#### [ACTION ITEM A]
Answer these questions from the essay on a good death:
(i) After a long pause, how did the physician friend answer the question about her patient?
(ii) Which two times does the writer call the most important in a person's life?
(iii) What does the essay name as the responsibility of SLPs in the death process?
#### [ACTION ITEM B]
Repeat word for word a passage of the essay on a good death, beginning at the words "Long pause…and she" and stopping after the words "Were they alone?".

#### [DOCUMENT PASSAGE]
= Beginning of Section =

The other day, I was talking with one of my best friends, who is a physician.  I asked her how she was and she replied in hushed tones, 

“One of my favorite patients died.” 

 In mirrored hushed tones, I then asked, “Was it a good death?”  

Long pause…and she replied, after reflection, “Yes, it was a good death.”

When a medical person asks another medical person, “Was it a good death?” there are many questions they are asking:  

Did your patient die without suffering?  

Were they able to breath ok? 

Were they alone?  

Was their family with them?  

Were they able to say their final goodbyes?  

Was their family able to give their loved one a last sip of water to a dry mouth so they felt that they were somehow helping and giving back?  

Were they able to say goodbye?  

Were they in pain?  

Were they ok?  

Was everyone ok?  

…Are you ok?

For those of us who work in the medical field, this means, “Did we do our best with the task before us?”  

Unfortunately, death is a part of the medical SLP’s scope of experience.  There is a 6th sense that we develop around death and it opens a door to another level of emotions.  

I believe there are two most important times in a person’s life:  when they are born and when they die.  Both these times, we need to be celebrating life.

When an infant is born, we celebrate all the joys of a new life.  When a person dies, we celebrate the joys of a life well-lived.  In the event that a life was not well lived, we still celebrate the love or the good things that we can search for and find, as we believe that every life has value.  

As SLPs, we have a very small but very important part of the death process.  It is our responsibility to ensure that communication and safety of oral intake, if appropriate, is maximized.  

Without us, the final words of forgiveness, love, understanding are not given.  Without us, final breaths may be more painful than necessary.  Without us, it is important emotional milestones and healing are not met.  

Final times with a loved one are critically important for a decades-old hurt to be healed and this is the one and final time where a life of pain can be dealt with and healing can begin.  

It is an honor to work with those who are closing their lives and there is an importance in marking certain milestones for the best closing.  SLPs can be instrumental in helping patients and their loved ones honor their lives and relationships.  

We help our patients and their loved ones say their final words, give their final gives, eat their final sips, and take their last breath.  If we do this to the best of our abilities, the loved ones are able to move forward with their lives with less pain and less regret.

= End of Section =

(Stored items)
= Beginning of Section =

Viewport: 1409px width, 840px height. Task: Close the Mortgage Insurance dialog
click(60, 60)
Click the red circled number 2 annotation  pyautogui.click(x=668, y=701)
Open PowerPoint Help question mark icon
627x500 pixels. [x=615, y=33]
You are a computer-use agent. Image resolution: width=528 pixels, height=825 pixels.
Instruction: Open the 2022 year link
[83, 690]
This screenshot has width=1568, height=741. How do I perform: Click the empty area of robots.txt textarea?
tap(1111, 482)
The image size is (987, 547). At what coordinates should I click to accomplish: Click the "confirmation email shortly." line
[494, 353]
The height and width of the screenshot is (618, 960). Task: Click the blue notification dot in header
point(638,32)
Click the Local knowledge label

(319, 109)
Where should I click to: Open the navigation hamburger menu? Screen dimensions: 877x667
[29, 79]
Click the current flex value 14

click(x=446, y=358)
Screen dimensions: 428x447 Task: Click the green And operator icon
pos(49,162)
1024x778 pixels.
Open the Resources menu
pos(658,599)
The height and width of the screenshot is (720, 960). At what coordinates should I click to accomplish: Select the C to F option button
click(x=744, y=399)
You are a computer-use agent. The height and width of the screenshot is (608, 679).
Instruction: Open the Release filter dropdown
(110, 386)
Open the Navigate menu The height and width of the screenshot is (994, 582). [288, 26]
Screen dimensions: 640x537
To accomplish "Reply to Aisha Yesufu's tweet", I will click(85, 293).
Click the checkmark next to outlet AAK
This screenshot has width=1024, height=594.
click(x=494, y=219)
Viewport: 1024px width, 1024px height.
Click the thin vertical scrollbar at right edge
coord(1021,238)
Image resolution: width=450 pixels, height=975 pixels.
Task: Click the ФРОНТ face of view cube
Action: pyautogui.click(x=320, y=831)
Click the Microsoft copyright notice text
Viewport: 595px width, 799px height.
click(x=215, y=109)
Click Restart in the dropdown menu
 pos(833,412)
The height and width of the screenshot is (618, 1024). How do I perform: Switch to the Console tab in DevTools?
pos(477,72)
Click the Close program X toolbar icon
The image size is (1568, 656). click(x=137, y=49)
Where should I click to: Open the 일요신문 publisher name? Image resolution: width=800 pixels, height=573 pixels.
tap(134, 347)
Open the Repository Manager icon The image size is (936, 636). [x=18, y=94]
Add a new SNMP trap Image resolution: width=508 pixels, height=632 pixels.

= End of Section =

#### [TASK RESULT A]
(i) After reflection, she said, "Yes, it was a good death."
(ii) When a person is born and when they die.
(iii) To ensure that communication and safety of oral intake, if appropriate, is maximized.

#### [TASK RESULT B]
Long pause…and she replied, after reflection, “Yes, it was a good death.”

When a medical person asks another medical person, “Was it a good death?” there are many questions they are asking:  

Did your patient die without suffering?  

Were they able to breath ok? 

Were they alone?